Hoe straalapparatuur afstellen voor maximale prestaties?
Hoe straalapparatuur afstellen voor maximale prestaties?
Het ontwerp van de straalapparatuur kan een grote invloed hebben op de verkregen conditie van de oppervlaktevoorbereiding en de efficiëntie van het stralen. Het gebruik van goed afgestelde straalapparatuur kan uw straaltijd aanzienlijk verkorten en de kwaliteit van het afgewerkte oppervlak verhogen.
In dit artikel leren we hoe u de straalapparatuur kunt aanpassen voor maximale prestaties.
1. Optimaliseer de luchtdruk voor gritstralen
De optimale straaldruk is minimaal 100 psi. Als u lagere drukken gebruikt, zal de productiviteit vrijwel zeker afnemen. En de straalefficiëntie daalt met ongeveer 1,5% voor elke 1 psi onder 100.
Zorg ervoor dat u de luchtdruk meet bij het mondstuk in plaats van bij de compressor, omdat er een onvermijdelijke drukval zal zijn tussen de compressor en het mondstuk, vooral wanneer u een lange slang gebruikt.
Meet de spuitmonddruk met een injectienaaldmeter die in de straalslang wordt gestoken, direct voor de spuitmond.
Bij het aansluiten van extra apparatuur moet de compressor de juiste afmetingen hebben om voldoende luchtdruk bij elk mondstuk te behouden (min. 100 psi).
2. Gebruik een geschikte doseerklep voor schuurmiddelen om een optimaal verbruik te garanderen
De doseerklep is een cruciaal onderdeel van de toevoer van schuurmiddel naar het mondstuk, dat nauwkeurig de hoeveelheid schuurmiddel die in de luchtstroom wordt geïntroduceerd, regelt.
Open en sluit de klep enkele slagen om een nauwkeurige dosering te garanderen. Test de productiesnelheid door op het oppervlak te stralen. Te veel schuurmiddelen kunnen ertoe leiden dat de deeltjes met elkaar in botsing komen, waardoor de snelheid wordt vertraagd en uiteindelijk de afwerkingskwaliteit wordt aangetast. Te weinig straalmiddel zal resulteren in een onvolledig straalpatroon, wat resulteert in een lagere productiviteit omdat sommige gebieden opnieuw moeten worden gedaan.

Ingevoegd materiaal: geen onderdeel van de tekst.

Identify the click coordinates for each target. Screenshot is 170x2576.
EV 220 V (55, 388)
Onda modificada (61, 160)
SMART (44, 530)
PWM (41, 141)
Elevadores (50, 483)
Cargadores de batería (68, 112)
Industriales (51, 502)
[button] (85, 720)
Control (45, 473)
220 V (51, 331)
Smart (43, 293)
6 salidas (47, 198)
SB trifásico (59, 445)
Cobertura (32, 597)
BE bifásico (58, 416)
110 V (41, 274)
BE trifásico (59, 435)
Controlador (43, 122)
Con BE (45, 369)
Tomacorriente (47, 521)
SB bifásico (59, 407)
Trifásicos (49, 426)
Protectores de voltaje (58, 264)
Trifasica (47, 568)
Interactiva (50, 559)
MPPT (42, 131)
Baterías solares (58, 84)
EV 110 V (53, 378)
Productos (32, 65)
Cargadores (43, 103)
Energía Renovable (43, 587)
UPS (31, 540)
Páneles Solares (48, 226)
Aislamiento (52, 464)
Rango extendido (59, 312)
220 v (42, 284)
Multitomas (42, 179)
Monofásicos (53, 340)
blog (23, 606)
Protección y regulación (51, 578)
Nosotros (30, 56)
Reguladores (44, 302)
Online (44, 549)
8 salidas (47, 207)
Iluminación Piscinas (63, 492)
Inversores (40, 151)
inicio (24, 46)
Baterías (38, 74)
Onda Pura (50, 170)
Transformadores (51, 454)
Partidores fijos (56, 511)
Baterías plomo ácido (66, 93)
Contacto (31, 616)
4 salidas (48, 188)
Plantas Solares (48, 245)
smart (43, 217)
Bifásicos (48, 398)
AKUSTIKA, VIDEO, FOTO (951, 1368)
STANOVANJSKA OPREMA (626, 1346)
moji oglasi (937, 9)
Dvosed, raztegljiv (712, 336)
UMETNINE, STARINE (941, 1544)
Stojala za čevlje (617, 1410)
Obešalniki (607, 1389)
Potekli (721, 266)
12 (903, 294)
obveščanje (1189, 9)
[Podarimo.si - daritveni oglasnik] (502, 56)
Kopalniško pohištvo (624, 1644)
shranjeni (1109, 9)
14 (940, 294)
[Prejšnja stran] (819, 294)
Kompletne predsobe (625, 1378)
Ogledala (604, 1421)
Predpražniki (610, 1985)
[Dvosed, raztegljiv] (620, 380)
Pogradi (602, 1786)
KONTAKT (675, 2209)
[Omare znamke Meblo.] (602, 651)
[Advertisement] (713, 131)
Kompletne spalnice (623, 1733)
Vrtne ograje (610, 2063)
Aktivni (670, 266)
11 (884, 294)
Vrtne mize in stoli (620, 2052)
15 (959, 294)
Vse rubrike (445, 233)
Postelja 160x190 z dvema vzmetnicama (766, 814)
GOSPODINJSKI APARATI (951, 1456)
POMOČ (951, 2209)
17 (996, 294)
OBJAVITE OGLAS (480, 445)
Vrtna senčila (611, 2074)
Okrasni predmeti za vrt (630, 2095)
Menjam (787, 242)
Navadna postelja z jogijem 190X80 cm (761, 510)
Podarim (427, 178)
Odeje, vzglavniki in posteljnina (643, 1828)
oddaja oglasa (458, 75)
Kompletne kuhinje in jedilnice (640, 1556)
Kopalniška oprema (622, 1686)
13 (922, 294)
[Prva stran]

3. Gebruik de juiste maat en type straalmondstuk
De diameter van de boring van de straalpijp kan direct van invloed zijn op de productiviteit van de straalklus. Hoe groter de boring van het mondstuk, hoe groter het gestraalde oppervlak, waardoor de straaltijd korter wordt en de productiviteit wordt verbeterd. De grootte van de spuitmonden moet echter afhankelijk zijn van de projectspecificatie en de beschikbaarheid van lucht. Er moet een balans zijn tussen compressor-, slang- en mondstukmaten.
Naast de grootte van de spuitmond is het type spuitmond ook van invloed op het straalpatroon en de productiviteit. Mondstukken met rechte boring produceren een smal straalpatroon, dat vaak wordt gebruikt voor puntstralen. Venturi-nozzles produceren een breder patroon samen met een hogere schuursnelheid, wat een hogere productiviteit mogelijk maakt.
Ook moet u de straalmondstukken regelmatig inspecteren en indien nodig vervangen. De mondstukvoering zal na verloop van tijd slijten en een grotere boring vereist meer lucht om de mondstukdruk en de schuursnelheid te behouden. Het is dus beter om een mondstuk te vervangen wanneer deze is afgesleten tot 2 mm van de oorspronkelijke grootte.
4. Gebruik de juiste straalslang
Kies voor straalslangen altijd een goede kwaliteit en gebruik de juiste diameter om wrijvingsverliezen te minimaliseren.
Een grove richtlijn voor het dimensioneren van slangen is dat de straalslang drie tot vijf keer de diameter van het mondstuk moet zijn. Slanglengtes moeten zo kort zijn als de omstandigheden ter plaatse toelaten, en fittingen van de juiste maat moeten worden geïnstalleerd om onnodig drukverlies in het hele systeem te voorkomen.
5. Controleer de luchttoevoer
Controleer regelmatig de luchttoevoer en blaas met koele en droge perslucht. Door vochtige lucht kan het schuurmiddel gaan klonteren en de slang verstoppen. Het kan er ook voor zorgen dat vocht condenseert op het substraat, wat resulteert in blaarvorming die kan leiden tot falen van de coating.
De luchttoevoer moet ook vrij zijn van compressorolie, omdat dit het schuurmiddel en vervolgens de gereinigde oppervlakken kan verontreinigen.